Annual insurance costs for 350-employee Hillsborough-based PHE Inc. — one of the nation’s largest distributors of sex toys, videos and other adult products — have decreased nearly 50% to about $500,000. Its program, which started in-house in 2007 and was taken over by Triad Care in 2010, includes offering incentives to stop smoking and activities such as swimming and an annual run of more than three miles. Employees, on average, have lost 8% body fat and had their glucose and cholesterol levels go down 3.3% and 4.4%, respectively. “They’ve seen significant reductions, particularly in emergency-room visits and large-claim situations,” Patterson says. To run programs such as the one at PHE, which includes year-round supervision and diagnostics, Triad Care charges $240 to $300 a year per employee. But PHE saves $1,000 a year on each in medical expenses.
Briefs
HIGH POINT— Cornerstone Health Care will add 135 employees and invest $25 million in information-technology services here to focus on early intervention and closer monitoring of patients with chronic diseases. About 60 will work in IT, with the rest in general operations. The company is the Triad’s largest independent physicians group and employs 1,500.

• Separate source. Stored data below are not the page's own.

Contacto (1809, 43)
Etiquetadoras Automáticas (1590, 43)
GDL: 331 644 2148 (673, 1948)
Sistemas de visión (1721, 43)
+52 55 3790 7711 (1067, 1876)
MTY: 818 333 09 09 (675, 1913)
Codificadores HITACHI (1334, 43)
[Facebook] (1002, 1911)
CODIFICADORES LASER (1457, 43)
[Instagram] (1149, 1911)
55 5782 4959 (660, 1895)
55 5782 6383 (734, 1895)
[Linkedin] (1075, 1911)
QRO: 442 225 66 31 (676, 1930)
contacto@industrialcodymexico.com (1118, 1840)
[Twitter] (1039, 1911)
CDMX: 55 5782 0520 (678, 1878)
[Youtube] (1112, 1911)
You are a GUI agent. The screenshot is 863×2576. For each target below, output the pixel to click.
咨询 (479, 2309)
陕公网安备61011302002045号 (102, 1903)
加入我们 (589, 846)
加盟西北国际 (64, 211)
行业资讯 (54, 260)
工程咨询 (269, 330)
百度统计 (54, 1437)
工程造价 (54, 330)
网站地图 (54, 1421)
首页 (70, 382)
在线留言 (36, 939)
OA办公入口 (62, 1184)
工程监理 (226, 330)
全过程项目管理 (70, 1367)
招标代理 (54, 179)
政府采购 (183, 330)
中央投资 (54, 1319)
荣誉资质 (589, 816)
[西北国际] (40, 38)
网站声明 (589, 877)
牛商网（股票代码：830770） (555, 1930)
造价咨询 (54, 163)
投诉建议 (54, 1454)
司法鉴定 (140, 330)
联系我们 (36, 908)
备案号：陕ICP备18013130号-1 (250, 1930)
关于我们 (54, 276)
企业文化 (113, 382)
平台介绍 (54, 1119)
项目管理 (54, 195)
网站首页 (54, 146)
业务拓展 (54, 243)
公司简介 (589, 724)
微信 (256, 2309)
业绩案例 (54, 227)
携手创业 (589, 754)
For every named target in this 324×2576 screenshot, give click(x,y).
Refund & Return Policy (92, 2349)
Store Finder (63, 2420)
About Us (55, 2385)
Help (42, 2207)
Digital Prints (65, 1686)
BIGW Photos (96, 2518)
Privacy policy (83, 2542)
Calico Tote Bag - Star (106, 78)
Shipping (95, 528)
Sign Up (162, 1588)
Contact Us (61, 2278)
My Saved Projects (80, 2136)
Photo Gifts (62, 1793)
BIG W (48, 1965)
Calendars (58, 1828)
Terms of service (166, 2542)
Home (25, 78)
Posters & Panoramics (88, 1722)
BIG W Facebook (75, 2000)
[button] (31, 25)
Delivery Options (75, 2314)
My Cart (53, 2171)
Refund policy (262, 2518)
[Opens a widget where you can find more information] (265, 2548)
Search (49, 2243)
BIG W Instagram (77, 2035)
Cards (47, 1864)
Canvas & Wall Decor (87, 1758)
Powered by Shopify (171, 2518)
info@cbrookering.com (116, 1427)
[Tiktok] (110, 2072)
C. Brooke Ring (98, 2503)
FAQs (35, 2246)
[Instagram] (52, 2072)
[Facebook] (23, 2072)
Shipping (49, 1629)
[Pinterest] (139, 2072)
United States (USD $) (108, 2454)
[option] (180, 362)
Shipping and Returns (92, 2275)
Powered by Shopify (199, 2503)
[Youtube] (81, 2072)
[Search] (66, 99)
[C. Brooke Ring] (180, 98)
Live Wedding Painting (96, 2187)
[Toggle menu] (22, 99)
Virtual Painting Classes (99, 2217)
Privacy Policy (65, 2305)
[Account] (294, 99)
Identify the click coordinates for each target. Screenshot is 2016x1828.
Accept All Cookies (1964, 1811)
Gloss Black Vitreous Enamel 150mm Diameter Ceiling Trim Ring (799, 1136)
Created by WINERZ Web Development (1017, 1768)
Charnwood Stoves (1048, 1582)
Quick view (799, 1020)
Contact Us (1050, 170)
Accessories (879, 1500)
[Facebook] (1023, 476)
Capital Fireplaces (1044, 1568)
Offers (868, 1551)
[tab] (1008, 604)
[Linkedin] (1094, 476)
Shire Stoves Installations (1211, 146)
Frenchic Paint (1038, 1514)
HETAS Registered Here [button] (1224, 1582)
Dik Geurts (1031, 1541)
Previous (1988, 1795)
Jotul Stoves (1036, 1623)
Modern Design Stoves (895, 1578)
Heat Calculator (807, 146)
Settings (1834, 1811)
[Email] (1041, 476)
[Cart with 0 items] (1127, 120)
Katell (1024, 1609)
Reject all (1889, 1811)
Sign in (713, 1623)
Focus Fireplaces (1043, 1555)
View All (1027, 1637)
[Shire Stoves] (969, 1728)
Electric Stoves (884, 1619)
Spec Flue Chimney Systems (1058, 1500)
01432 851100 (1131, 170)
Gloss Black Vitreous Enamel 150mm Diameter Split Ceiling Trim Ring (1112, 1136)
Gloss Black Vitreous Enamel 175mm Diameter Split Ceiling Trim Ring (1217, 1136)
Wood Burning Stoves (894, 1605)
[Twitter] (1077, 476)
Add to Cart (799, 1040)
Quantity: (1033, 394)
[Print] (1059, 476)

WINSTON-SALEM— Krispy Kreme Doughnuts will add 35 workers to its plant here, bringing employment to about 100, and convert 50,000 square feet of empty space into a commissary. It laid off 25 workers early last year.
HIGH POINT— Telecommunications provider North State Communications will buy Winston-Salem-based DataChambers, which specializes in data storage and IT services. DataChambers will operate as a subsidiary and retain its 26 employees. Terms of the deal weren’t disclosed.
WINSTON-SALEM— Boston hedge fund The Baupost Group purchased 5.7 million shares of drug developer Targacept. Its stake, estimated at 17%, makes it the largest shareholder.
WINSTON-SALEM— Wellington, Fla.-based B/E Aerospace, which employs more than 800 at its airline-interior plant here, bought a New York-based supply-chain management company. B/E says the acquisition will not affect local employees.
WHITSETT— Lenovo will add 37,500 square feet to its 207,000-square-foot distribution center here, where it employs about 160. The Chinese computer maker did not say if it would hire more workers.
WINSTON-SALEM— Donny Lambeth, 61, resigned as president of N.C. Baptist Hospital, which operates under Wake Forest Baptist Health, after more than three years in the position to become president of system-owned Lexington Medical Center.